Philip Traulsen, 34, admitted co-founding the Danmarks Nationale Front, which argues on its website that Danish citizens of African and Arab origin have a lower average intelligence.
Exaro can also disclose that Traulsen attended an event held by Blood and Honour, a neo-Nazi group of violent skinheads who adopted the Hitler Youth motto as its name.
Saturdays “counter-jihad” rally in the Danish city of Aarhus is being promoted by the English Defence League (EDL) as the birth of a new European movement against Islam. Up to 1,000 supporters are expected. Anti-fascist groups are planning a counter-demonstration.
The EDL founder and former football hooligan, Stephen Lennon, predicted violence. “We shall not pander to threats and intimidation,” he said. “If we are attacked we shall fight back.”
The rally, involving EDL’s sister organisations from six European countries, takes place only three weeks before the trial of Anders Breivik, accused of being the Norwegian mass-murderer who shot 77 people dead last July.

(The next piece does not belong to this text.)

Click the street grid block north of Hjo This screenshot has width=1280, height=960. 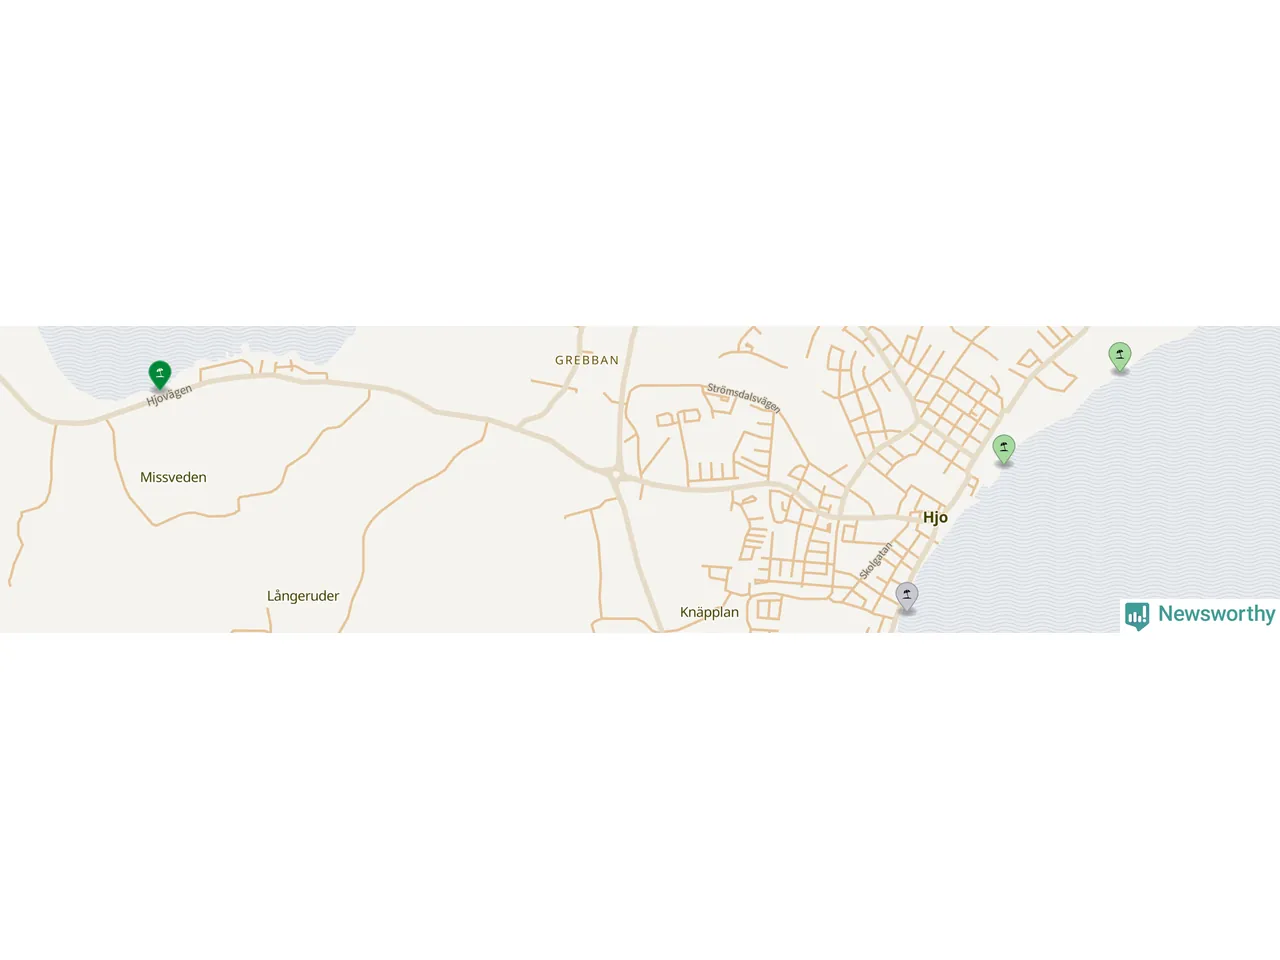coord(955,410)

The disclosures come just weeks after the EDL was forced to sack Kasper Mortensen, Traulsen’s predecessor at the Danish Defence League (DDL), who was jailed for assaulting a nightclub bouncer with an electric stun-gun.
Traulsen’s far-right links have been attacked by his organisation’s own members. One, Allen Fibecker, told Exaro: “As a Jew, I am his enemy.”
He added: “DDL promised to get rid of the well-known Nazi profiles. Instead of keeping their word, they spend all their time making excuses.
“That is going to hurt the EDL big time. What will Mr and Mrs England, who support the EDL, say when the news reaches the level of common knowledge?”
Steve Simmons, who is responsible for EDL’s relations with its international sister groups, forced Traulsen to write a statement explaining his far-right past when Exaro raised the issue.
“When I decided to fight for Denmark, I had an uncritical approach and contacted every group besides the Danish National Socialist Movement,” Traulsen admitted in a letter to Simmons.
He had stayed with the Danmarks Nationale Front, despite disagreeing with its overtly racist stance.
“Due to the lack of a different activist-minded group, me and some of my friends stayed until DNF evolved into largely a racialist group. DNF accepted every nationalist person, but the non-racist fraction got smaller and smaller.”
He confirmed to Exaro that he was still involved with the Danmarks National Front: “I have joined a lot of national groups, and I am in between a lot of groups.”
Traulsen said that his goal was to bring together all nationalist groups against Islam, regardless of whether they were racist or not. “I am trying to make a co-operation, so it is a unified Danish resistance,” he said.
He believed that the EDL had shown that racist ideas were “counter-productive”.
He admitted, however, that he had attended a Blood and Honour concert in 2008. “Yes, I was there,” he confirmed. “But that does not make me a racist. I have also been at a communist concert, and that did not make me a communist.”
Simmons claimed EDL carefully vetted those seeking to start up sister organisations in other countries.
“We check them out as best as we can to make sure that they are not linked to any neo-Nazi organisations, and if they are found to have any such links we turn them down,” he added.